Massey University’s most recent Home Affordability Report, which surveyed the quarter to February 2016, showed an improvement in affordability nationally – with the index close to the level of the same quarter two years prior.
Auckland’s median house value of $750,000 was a fall of $15,000, or 2%, when compared to the previous quarter but there had been an overall climb of $75,000 in the median house price, or 11% growth, in the year to February 2016.
Dr Susan Flint-Hartle, Property Researcher and Senior Lecturer at Massey University School of Economics and Finance, said that the Index’s figures are interesting over more extended periods.
“Our index produces a figure for a location; the higher the figure, the indication is the less affordable its properties are,” she said.

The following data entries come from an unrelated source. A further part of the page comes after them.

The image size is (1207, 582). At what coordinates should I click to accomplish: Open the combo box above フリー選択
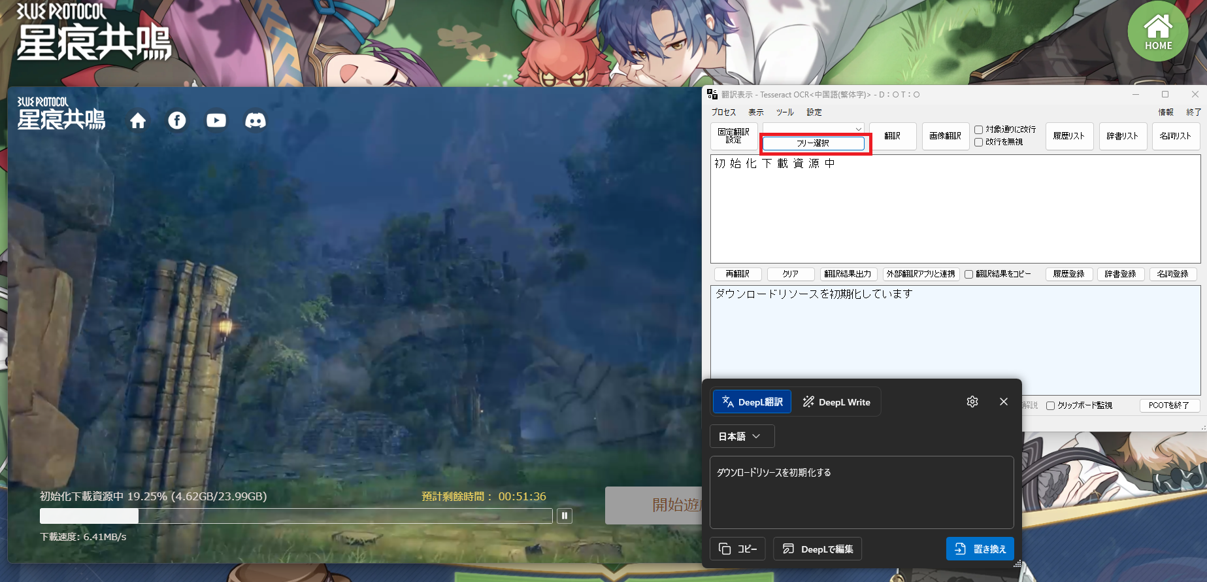pos(813,129)
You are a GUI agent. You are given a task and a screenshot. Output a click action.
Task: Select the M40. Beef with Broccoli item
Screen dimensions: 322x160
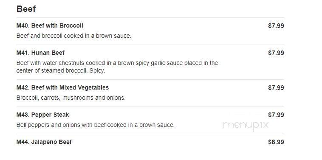[x=50, y=25]
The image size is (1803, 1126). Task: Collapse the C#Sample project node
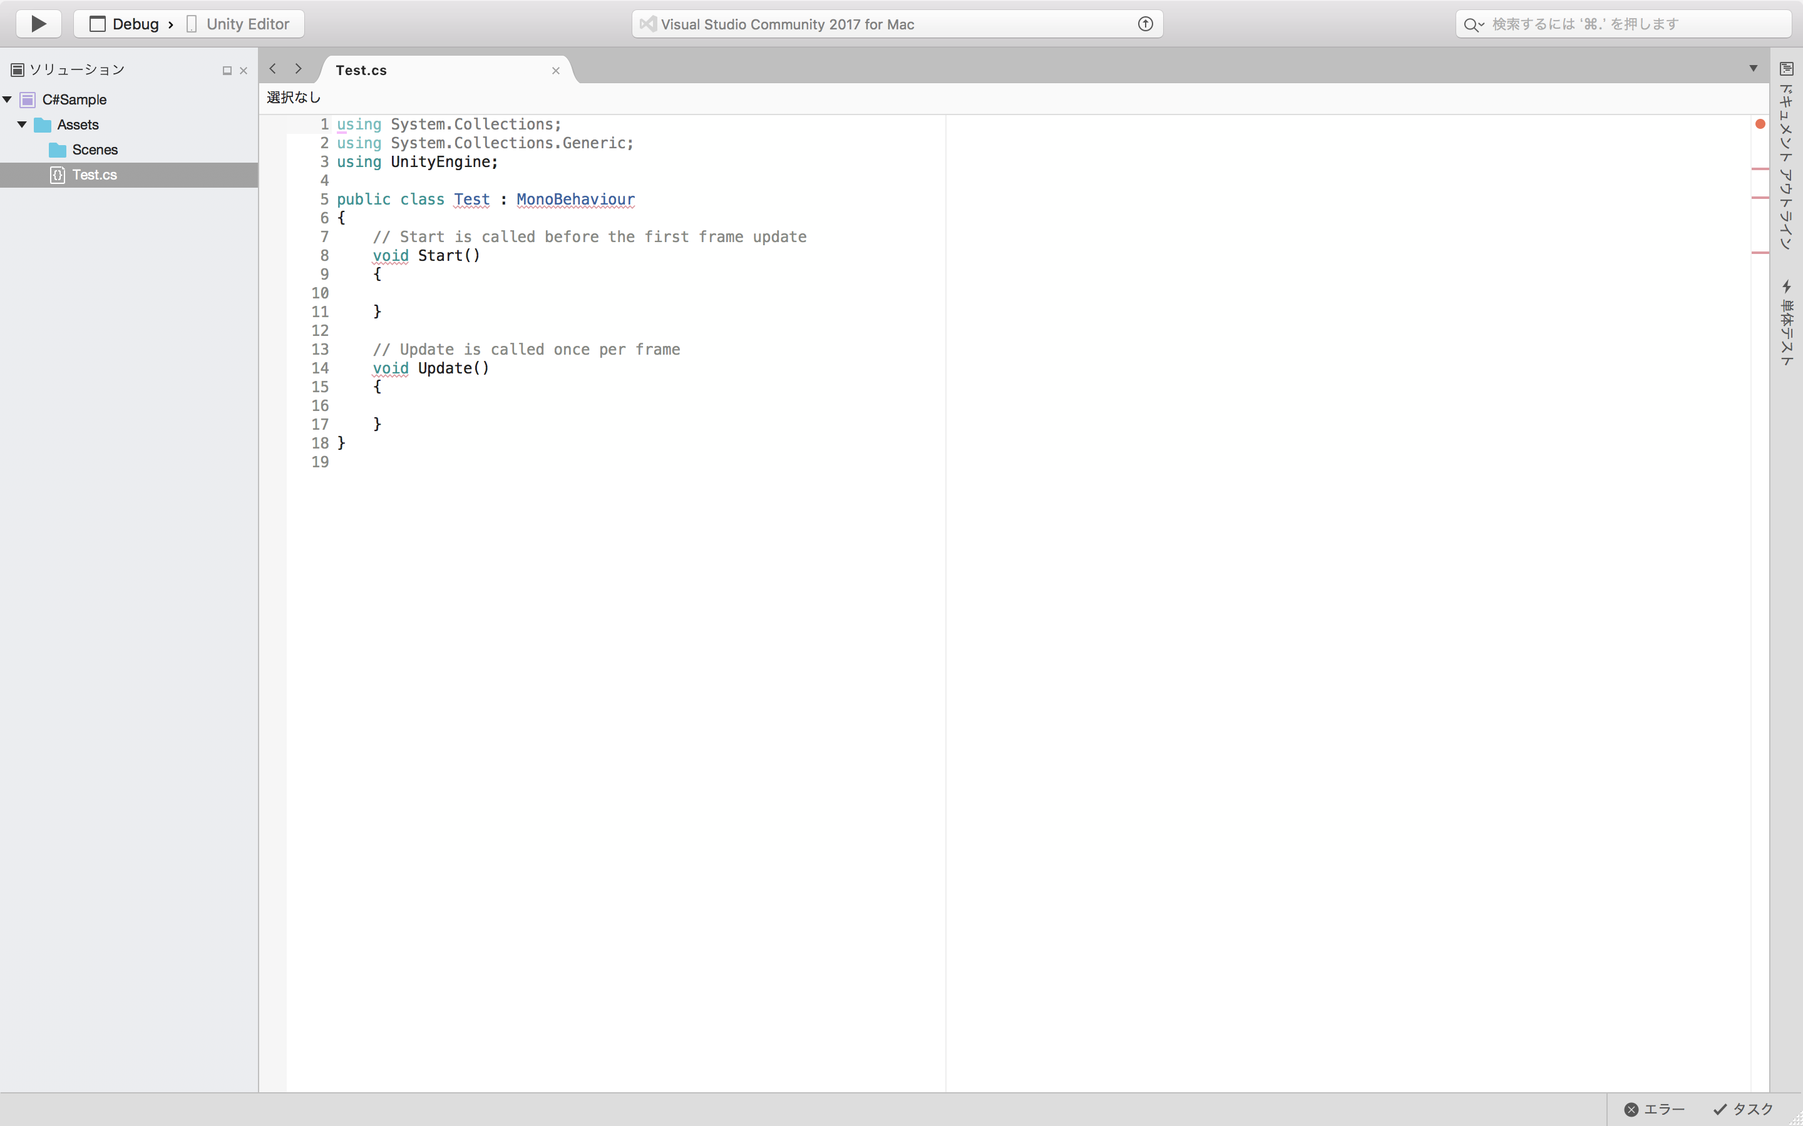pyautogui.click(x=7, y=99)
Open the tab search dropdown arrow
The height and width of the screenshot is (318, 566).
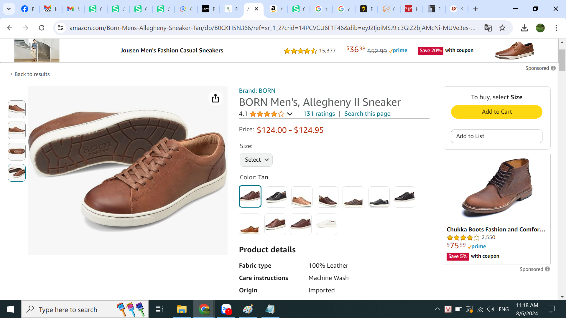pos(9,9)
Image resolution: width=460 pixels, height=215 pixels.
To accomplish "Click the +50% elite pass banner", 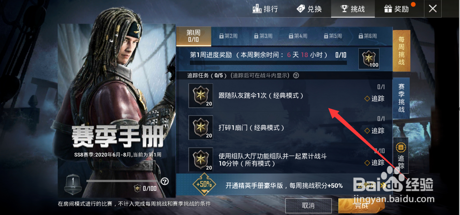I will click(284, 185).
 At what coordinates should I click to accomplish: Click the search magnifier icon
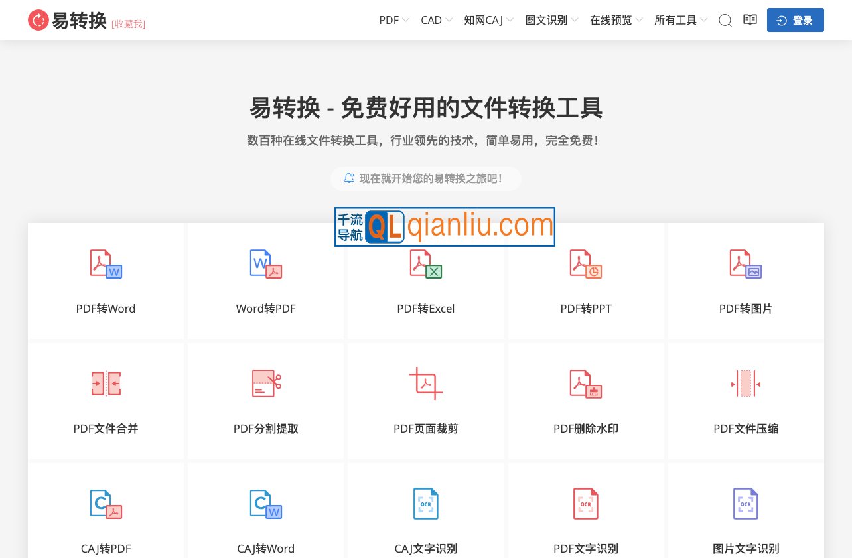pyautogui.click(x=725, y=21)
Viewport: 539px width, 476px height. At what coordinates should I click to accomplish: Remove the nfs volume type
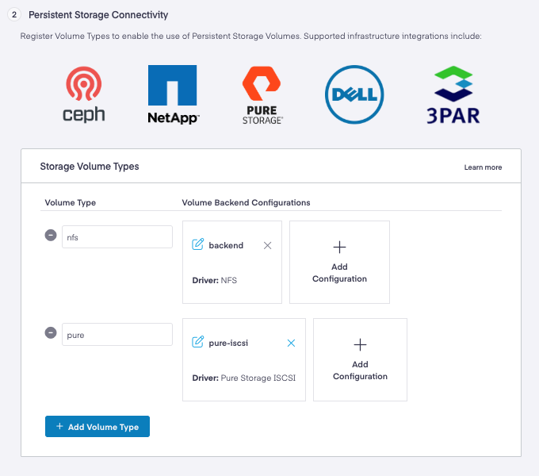point(51,236)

“In February 2009 [just after the global financial crisis], our index figure for Auckland was almost 36 but in February this year the figure was slightly less – just under 34. It was hard to buy a property in 2009 just after the GFC, but what is so surprising is that today, even when rising prices seem way out of hand, the index figure suggests that it is ever-so-slightly more affordable than it was then,” she added.
Those buying a first home during the 1980s, for example, also faced affordability challenges, she said; prices were high, lending conditions were tight, and interest rates were through the roof.
But while many home buyers have faced challenging conditions around housing affordability over the year, the drivers of those conditions have changed.
Dr Flint-Hartle said that Auckland is now an international city, whereas in the 1980s it was not; New Zealand was an entirely different place.
“Now the competition for properties is massive – you go to an auction and 20 other people want to buy the house you want. It is Murphy’s Law; there’s always someone with more cash than you,” she said.
Westpac New Zealand’s chief product officer Shane Howell said that gathering enough funds for a deposit is the biggest obstacle first home buyers are facing – but there are options.
“One is to look at building a home, rather than buying an existing property. Loan-to-Value Ratio restrictions can be lower for home builders and the level of assistance available through the KiwiSaver HomeStart grant programme can be higher.